# Document segment
BigQuery: Monitor Query Costs via INFORMATION_SCHEMA

Rate me:

0.00/5 (No votes)

2 May 2022MIT2 min read

Debugging BigQuery usage

In this post, we look at how to investigate or "debug" the BigQuery usage.

This article appeared first on https://www.pascallandau.com/ at BigQuery: Monitor Query Costs via INFORMATION_SCHEMA.

Cost monitoring in Google BigQuery can be a difficult task, especially within a growing organization and lots of (independent) stakeholders that have access to the data. If your organization is not using reserved slots (flat-rate pricing) but is billed by the number of bytes processed (on-demand pricing), costs can get quickly out of hand, and we need the means to investigate or "debug" the BigQuery usage in order to understand:

who ran queries with a high cost
what were the exact queries
when did those queries run (and are they maybe even running regularly)

Previously, we had to manually set up query logging via Stackdriver as explained in the article Taking a practical approach to BigQuery cost monitoring but in late 2019, BigQuery introduced INFORMATION_SCHEMA views as a beta feature that also contain data about BigQuery jobs via the INFORMATION_SCHEMA.JOBS_BY_* views and became generally available (GA) at 2020-06-16.

Examples

Copy Code

SELECT 
  creation_time,
  job_id,
  project_id,
  user_email,
  total_bytes_processed,
  query
FROM
  `region-us`.INFORMATION_SCHEMA.JOBS_BY_USER

SELECT * FROM `region-us`.INFORMATION_SCHEMA.JOBS_BY_PROJECT

SELECT * FROM `region-us`.INFORMATION_SCHEMA.JOBS_BY_ORGANIZATION

Working Example

Copy Code

# Monitor Query costs in BigQuery; standard-sql; 2020-06-21
# @see http://www.pascallandau.com/bigquery-snippets/monitor-query-costs/

DECLARE timezone STRING DEFAULT "Europe/Berlin";
DECLARE gb_divisor INT64 DEFAULT 1024*1024*1024;
DECLARE tb_divisor INT64 DEFAULT gb_divisor*1024;
DECLARE cost_per_tb_in_dollar INT64 DEFAULT 5;
DECLARE cost_factor FLOAT64 DEFAULT cost_per_tb_in_dollar / tb_divisor;

SELECT
 DATE(creation_time, timezone) creation_date,
 FORMAT_TIMESTAMP("%F %H:%I:%S", creation_time, timezone) as query_time,
 job_id,
 ROUND(total_bytes_processed / gb_divisor,2) as bytes_processed_in_gb,
 IF(cache_hit != true, ROUND(total_bytes_processed * cost_factor,4), 0) as cost_in_dollar,
 project_id,
 user_email,
FROM 
  `region-us`.INFORMATION_SCHEMA.JOBS_BY_USER
WHERE
  DATE(creation_time) BETWEEN DATE_SUB(CURRENT_DATE(), INTERVAL 30 DAY) and CURRENT_DATE()

# What this task involves
From the BigQuery cost-monitoring article, print the stretch from "This article appeared" through "even running regularly)" word for word.

Collected data:
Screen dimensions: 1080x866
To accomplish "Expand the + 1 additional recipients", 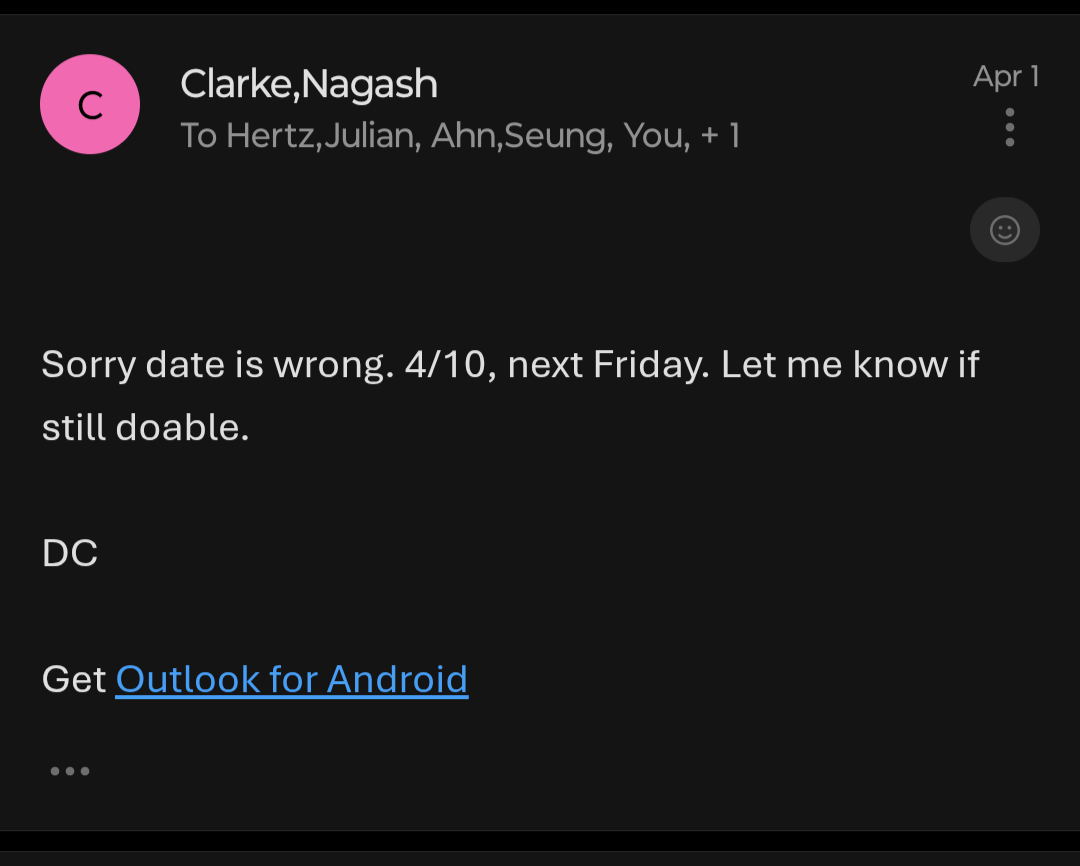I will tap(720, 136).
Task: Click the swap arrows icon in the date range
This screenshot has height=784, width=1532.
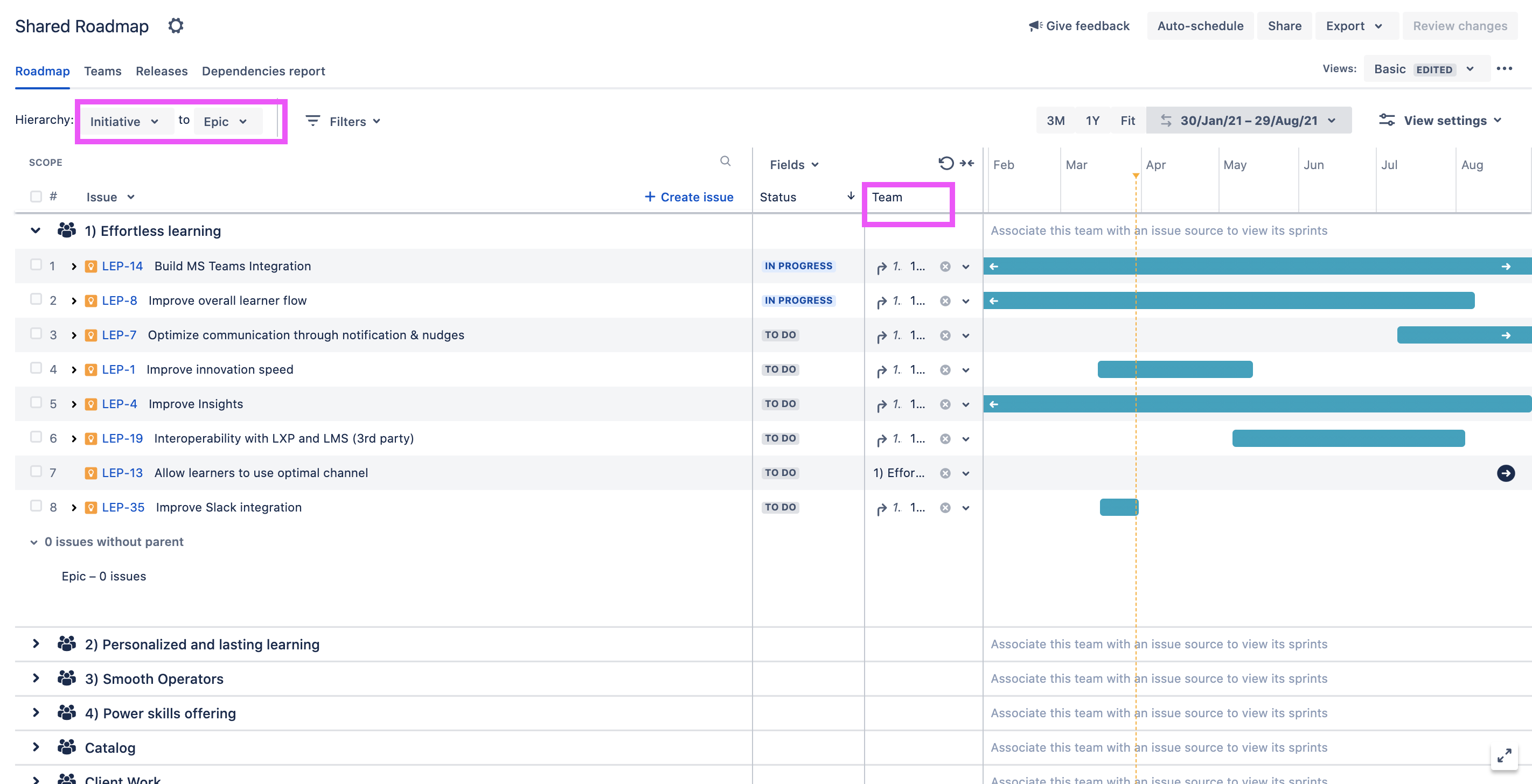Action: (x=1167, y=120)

# Result of the task
This article appeared first on https://www.pascallandau.com/ at BigQuery: Monitor Query Costs via INFORMATION_SCHEMA.

Cost monitoring in Google BigQuery can be a difficult task, especially within a growing organization and lots of (independent) stakeholders that have access to the data. If your organization is not using reserved slots (flat-rate pricing) but is billed by the number of bytes processed (on-demand pricing), costs can get quickly out of hand, and we need the means to investigate or "debug" the BigQuery usage in order to understand:

who ran queries with a high cost
what were the exact queries
when did those queries run (and are they maybe even running regularly)